Persimmon tree at All in Common Garden

Hi, this is Pax, and this week’s post is sponsored by the letter P. I’m very excited to announce that we are harvesting persimmons at the All in Common Garden! These beautiful orange globes, popping with color amongst the green leaves of their tree, have been tantalizing volunteers and visitors since they finally began ripening a few weeks ago. Guests have repeatedly asked when we are going to pick them, and even if we’re going to sell them. We’ve been explaining that once harvested, they will be given away with the other locally-grown produce at the Free Farm Stand.

Tree and friend with persimmon

Tree and friend with persimmon in All in Common Garden

You can see how big these beautiful fruits are, it takes two people to show one off!

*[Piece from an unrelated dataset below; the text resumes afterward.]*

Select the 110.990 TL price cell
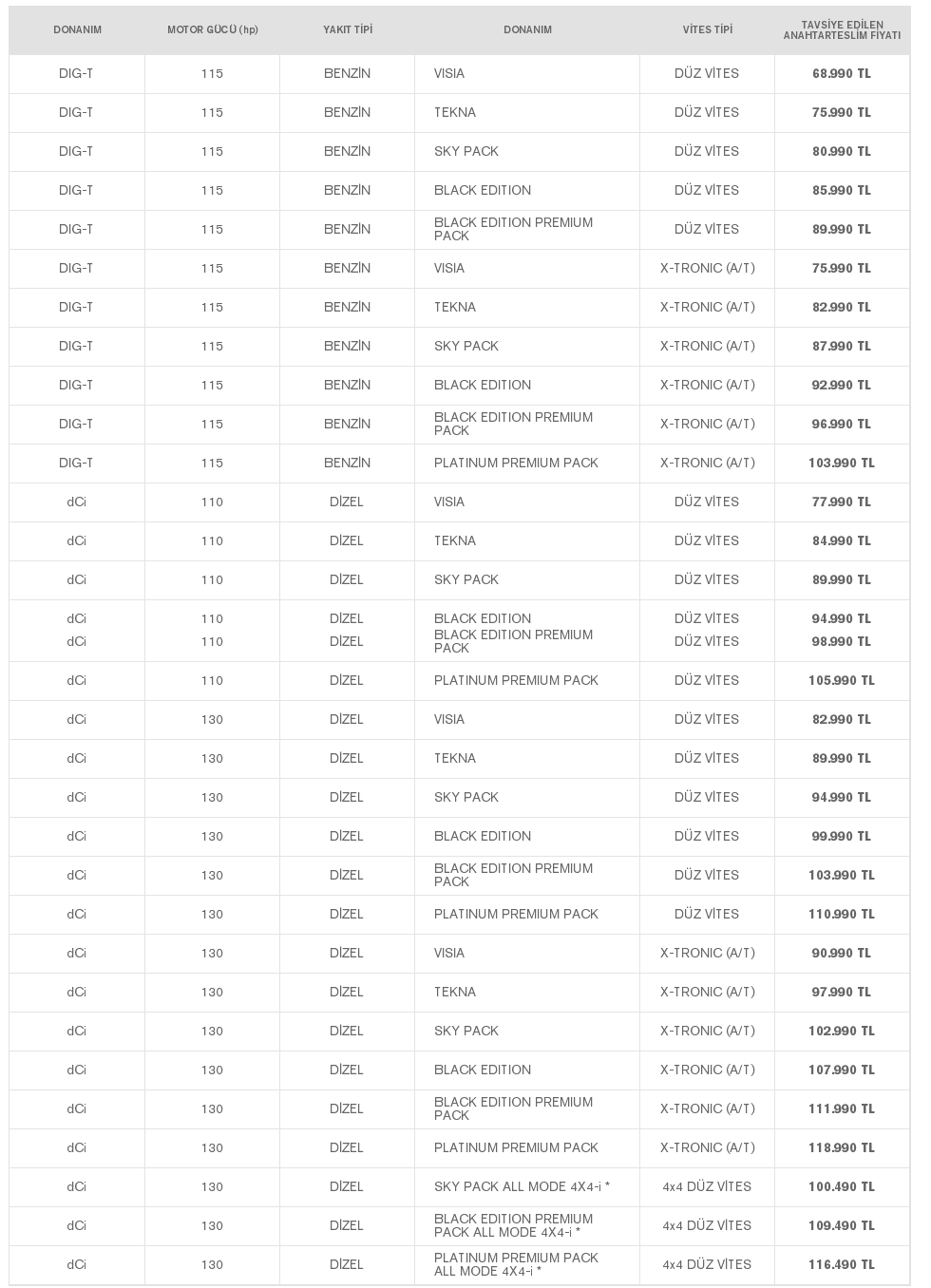 click(x=841, y=914)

Tree’s friend is here to help us build our new greenhouse at All in Common. More help is still needed!

Fruits from All in Common Garden

Basket of fruits from All in Common Garden: Persimmon, pineapple guavas, avocado

My persimmon is keeping company with other fruits from the garden I’ve mentioned in previous posts: Pineapple guavas (feijoas) and avocados. When it’s fully ripe, I plan to make pudding out of it. I am working on perfecting a vegan-friendly persimmon pudding, using silken tofu as the base. I still haven’t figured out just the right spices though. Any suggestions?

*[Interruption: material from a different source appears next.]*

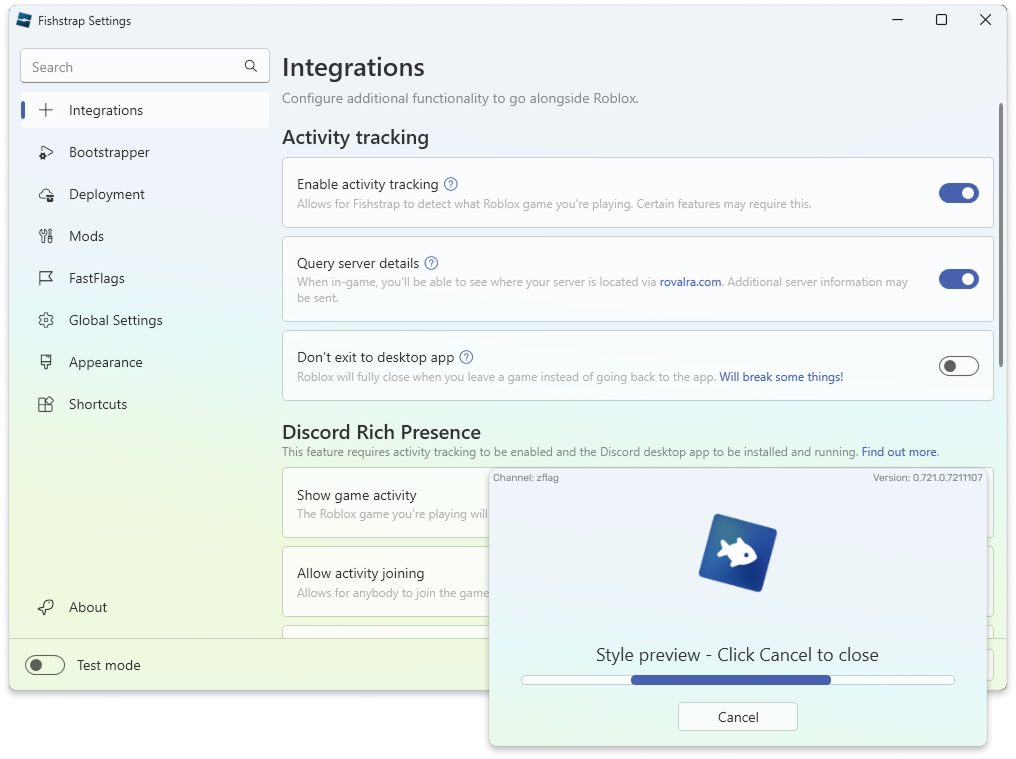The height and width of the screenshot is (759, 1016).
Task: Enable Don't exit to desktop app
Action: click(958, 366)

Basket of purslane at Free Farm Stand

Basket of purslane at Free Farm Stand

While everyone is excited to see persimmons, far fewer know or appreciate another food I’ve been harvesting: Purslane, also known as verdolaga. This beneficial, edible weed pops up everywhere. It was the first weed I learned to recognize when I began volunteering at Alemany Farm. I was trained to wait until the patches of purslane grow fairly large before picking them, as long as they’re not growing directly next to another plant and thus competing with it for nutrients. I still always harvest large amounts.

Purslane starts and information

Purslane starts and information at Free Farm Stand

I printed out some information on purslane that Tree forwarded to me, so that volunteers and guests at the garden know how and why to eat this plant. The leaves, stems, and buds are all edible, and can be enjoyed raw or cooked. They are a good source of omega-3 fatty acids, and also high in Vitamin C. Their juice be used as a remedy for minor bites, stings, and swellings.

Pop over to the Free Farm Stand or the All in Common Garden, and see what other edible treasures we have to share!